TASK TO COMPLETE:
Go through the listing below. Copy each line that has the string "icon".
--- DATA FOR REVIEW Enclosed Below ---
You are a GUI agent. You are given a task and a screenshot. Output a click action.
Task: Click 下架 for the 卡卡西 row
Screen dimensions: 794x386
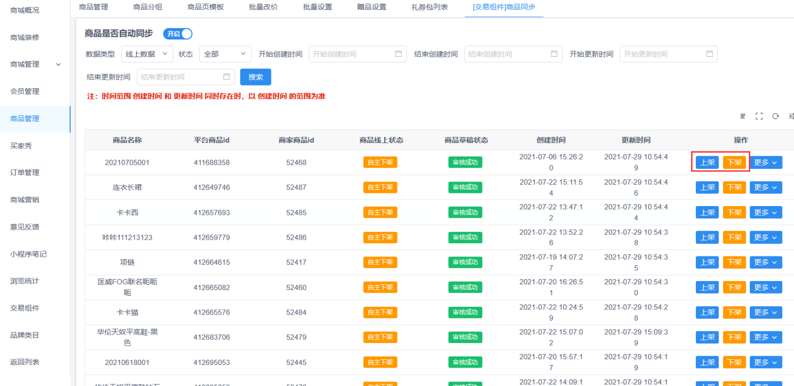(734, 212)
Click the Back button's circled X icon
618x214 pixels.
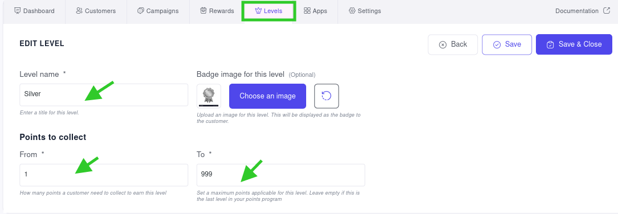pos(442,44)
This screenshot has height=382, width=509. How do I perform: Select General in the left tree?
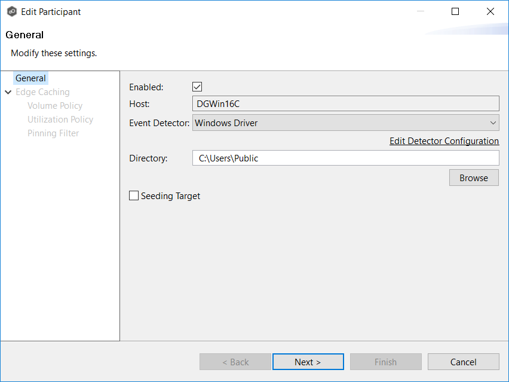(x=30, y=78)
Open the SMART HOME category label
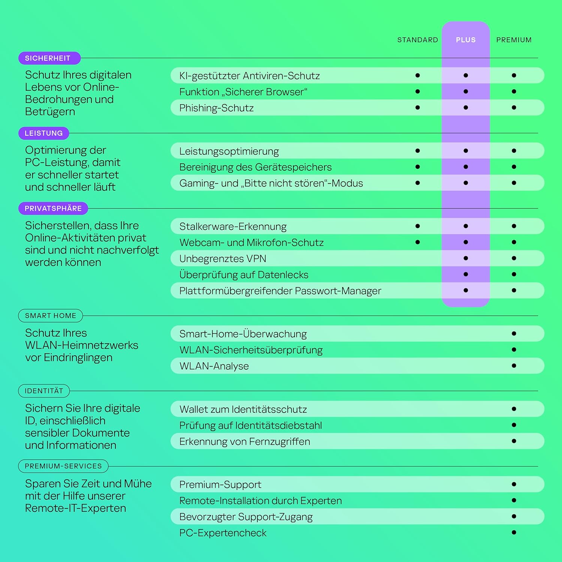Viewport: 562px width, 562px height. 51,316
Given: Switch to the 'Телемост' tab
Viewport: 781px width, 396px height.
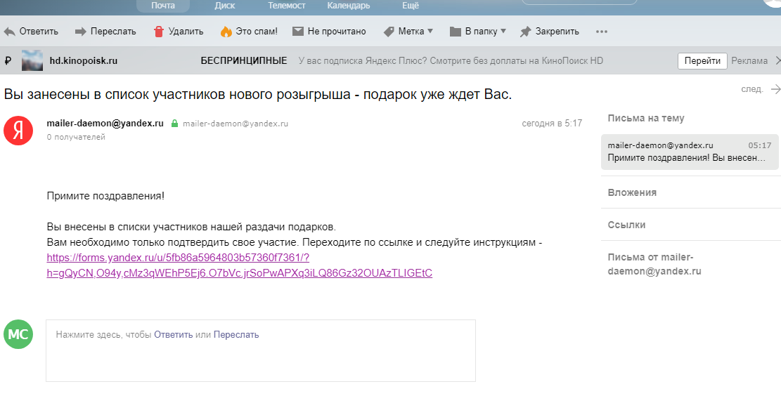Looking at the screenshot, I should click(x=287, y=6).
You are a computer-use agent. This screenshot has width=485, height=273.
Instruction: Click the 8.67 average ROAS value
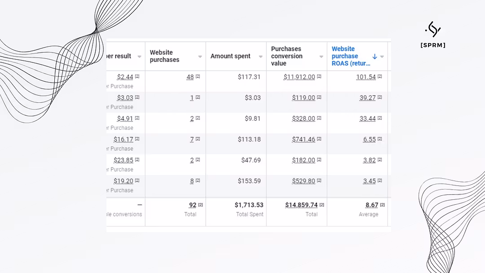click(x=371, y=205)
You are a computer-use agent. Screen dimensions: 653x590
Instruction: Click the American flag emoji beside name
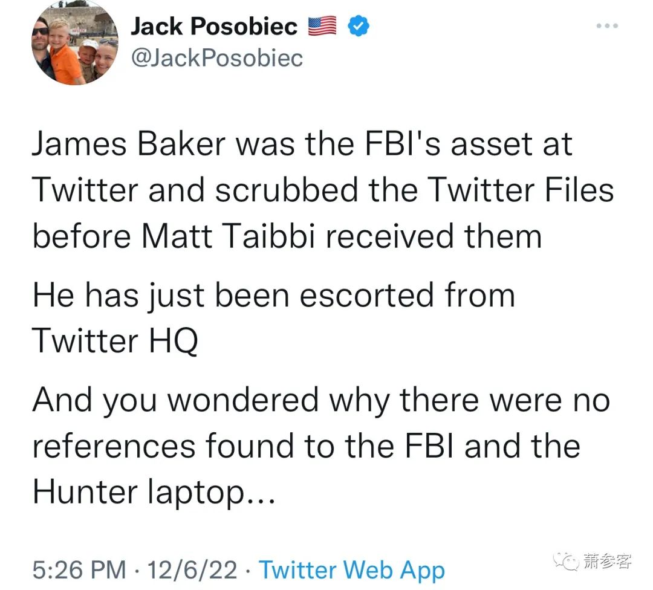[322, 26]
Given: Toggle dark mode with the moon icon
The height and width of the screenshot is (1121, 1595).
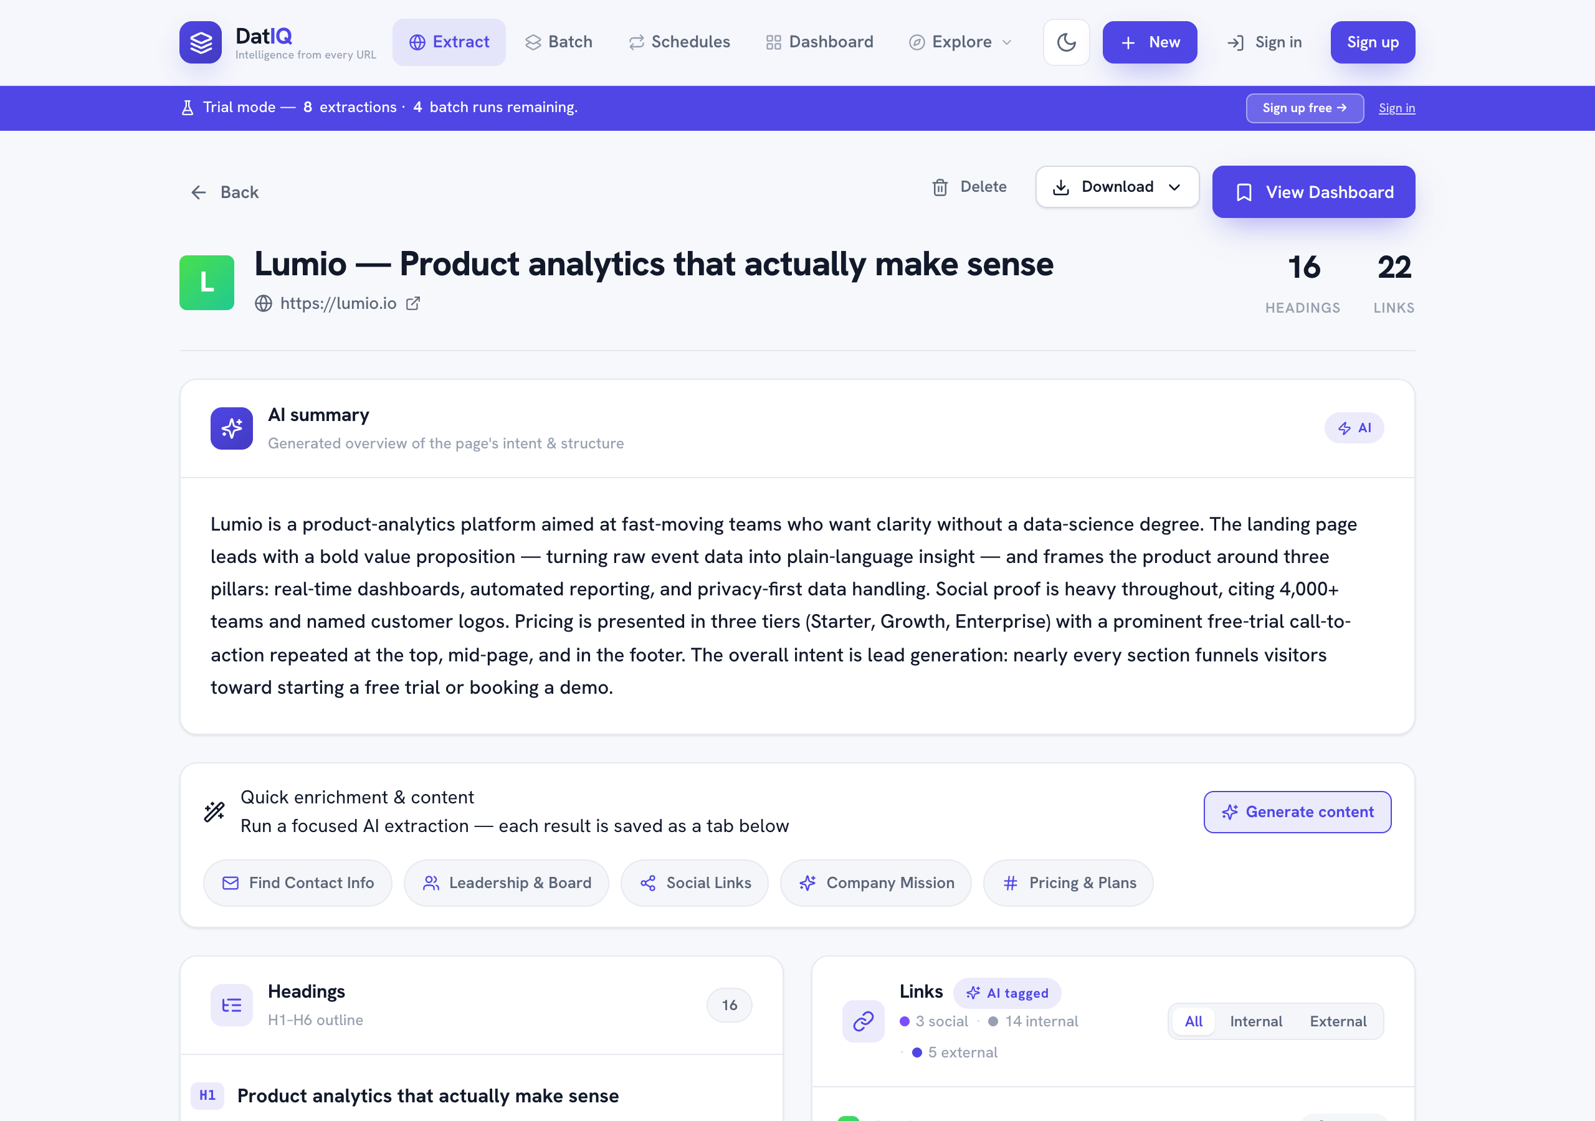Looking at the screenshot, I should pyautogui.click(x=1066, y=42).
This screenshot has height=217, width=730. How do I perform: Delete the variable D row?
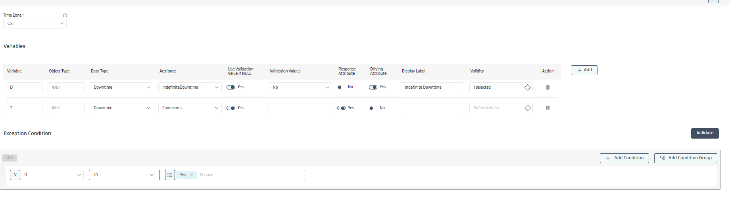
--- End of Enclosed DATA FOR REVIEW ---
--- DATA FOR REVIEW Enclosed Below ---
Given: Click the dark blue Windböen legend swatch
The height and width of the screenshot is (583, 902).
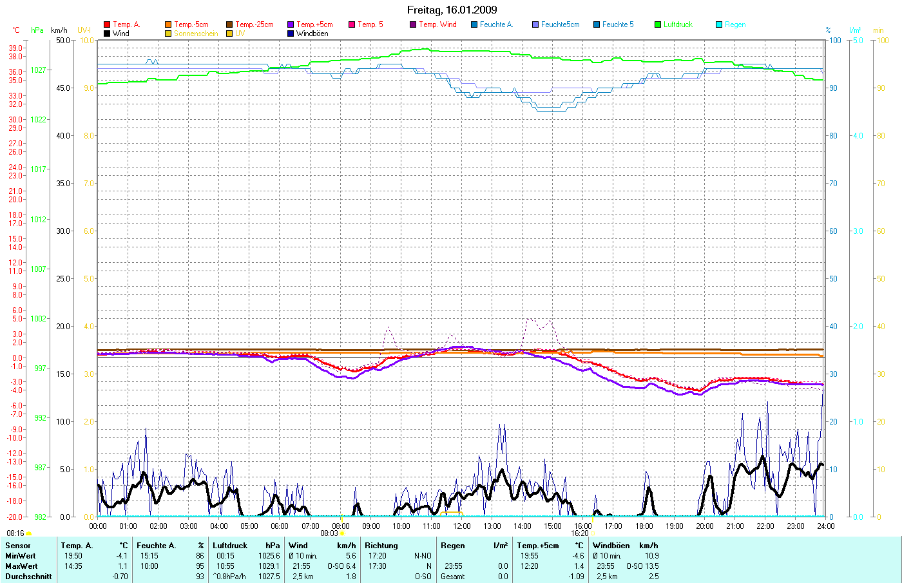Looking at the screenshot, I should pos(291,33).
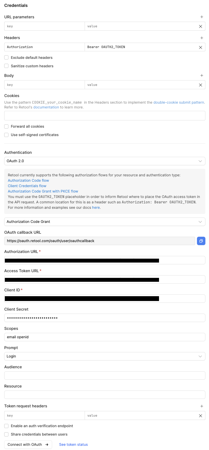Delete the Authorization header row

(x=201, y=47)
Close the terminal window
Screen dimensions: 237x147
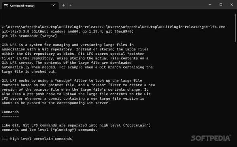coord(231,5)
--- End of Enclosed DATA FOR REVIEW ---
--- DATA FOR REVIEW Enclosed Below ---
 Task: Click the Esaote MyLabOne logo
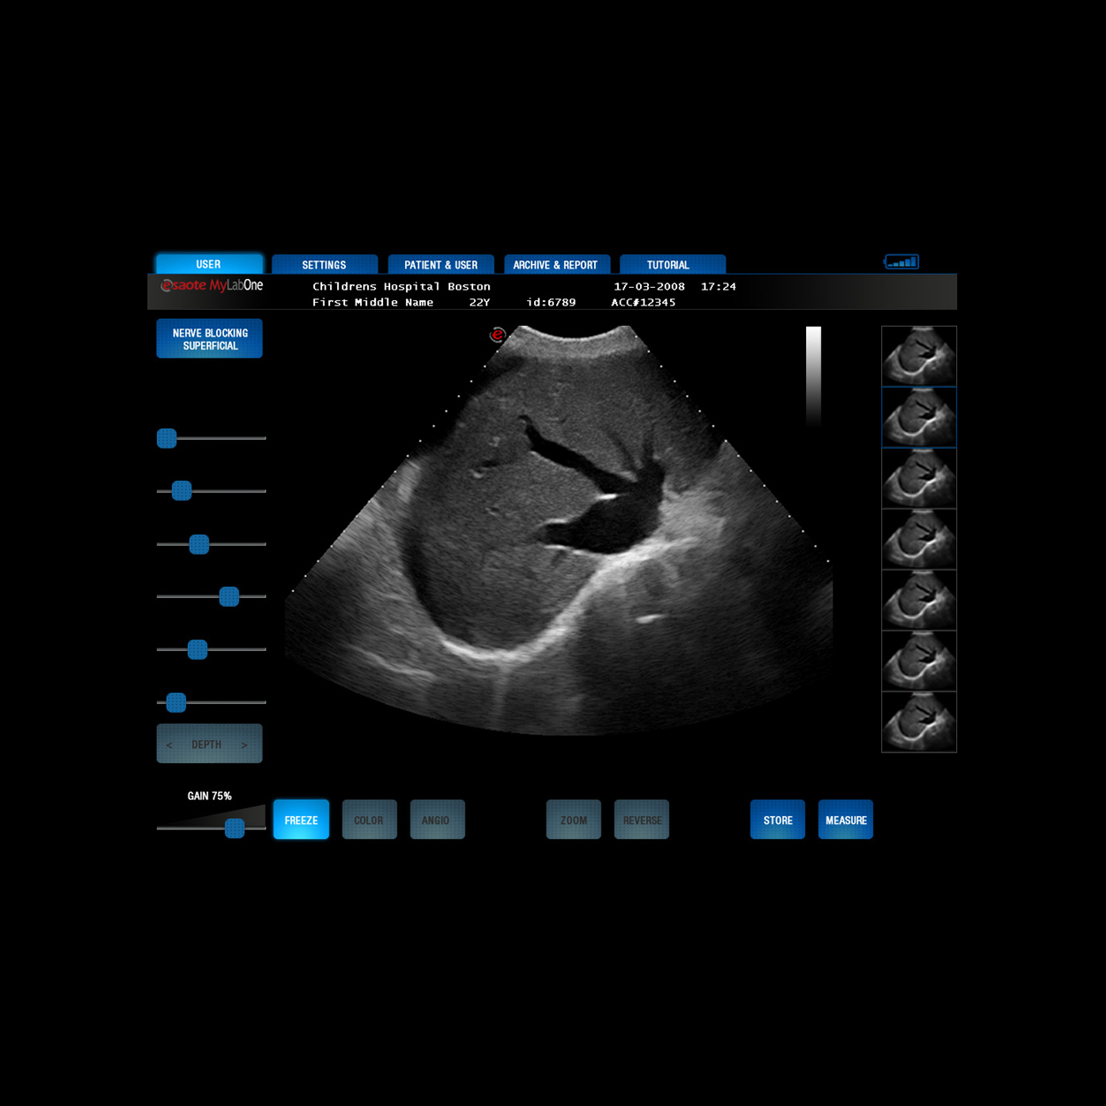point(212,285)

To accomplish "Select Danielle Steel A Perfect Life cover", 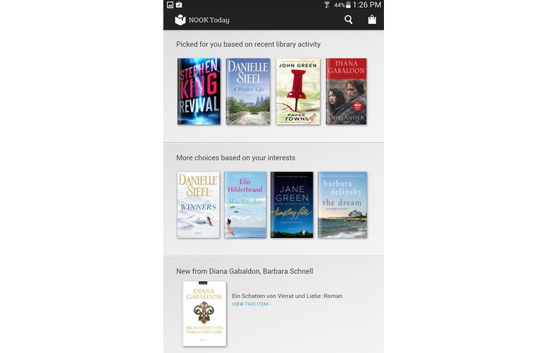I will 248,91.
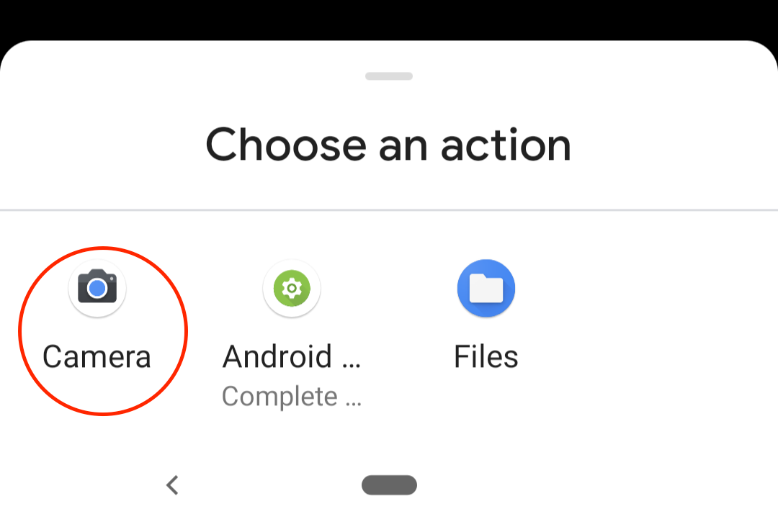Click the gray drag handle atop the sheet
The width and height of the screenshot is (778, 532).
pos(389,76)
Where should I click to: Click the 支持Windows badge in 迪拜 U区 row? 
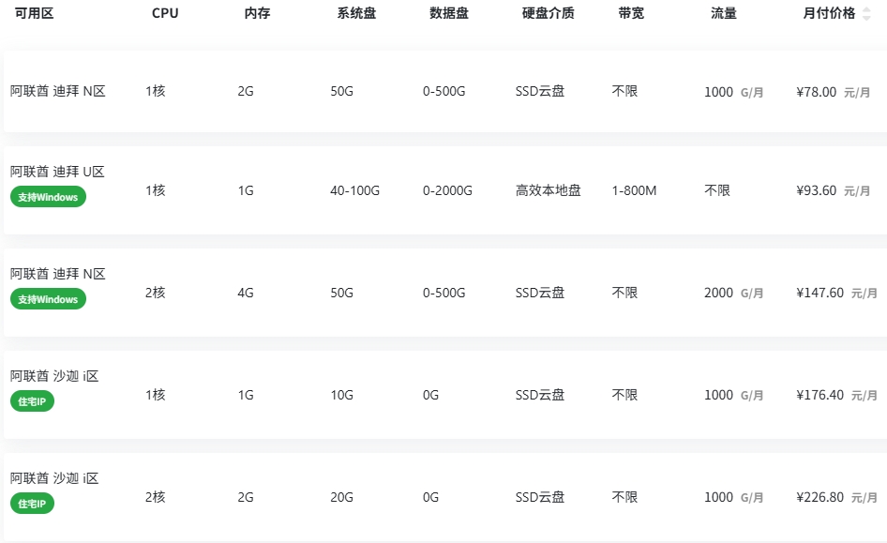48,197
--- End of Enclosed DATA FOR REVIEW ---
RESULT OF THE TASK:
Click the Back button's circled X icon
Given: Toggle dark mode with the moon icon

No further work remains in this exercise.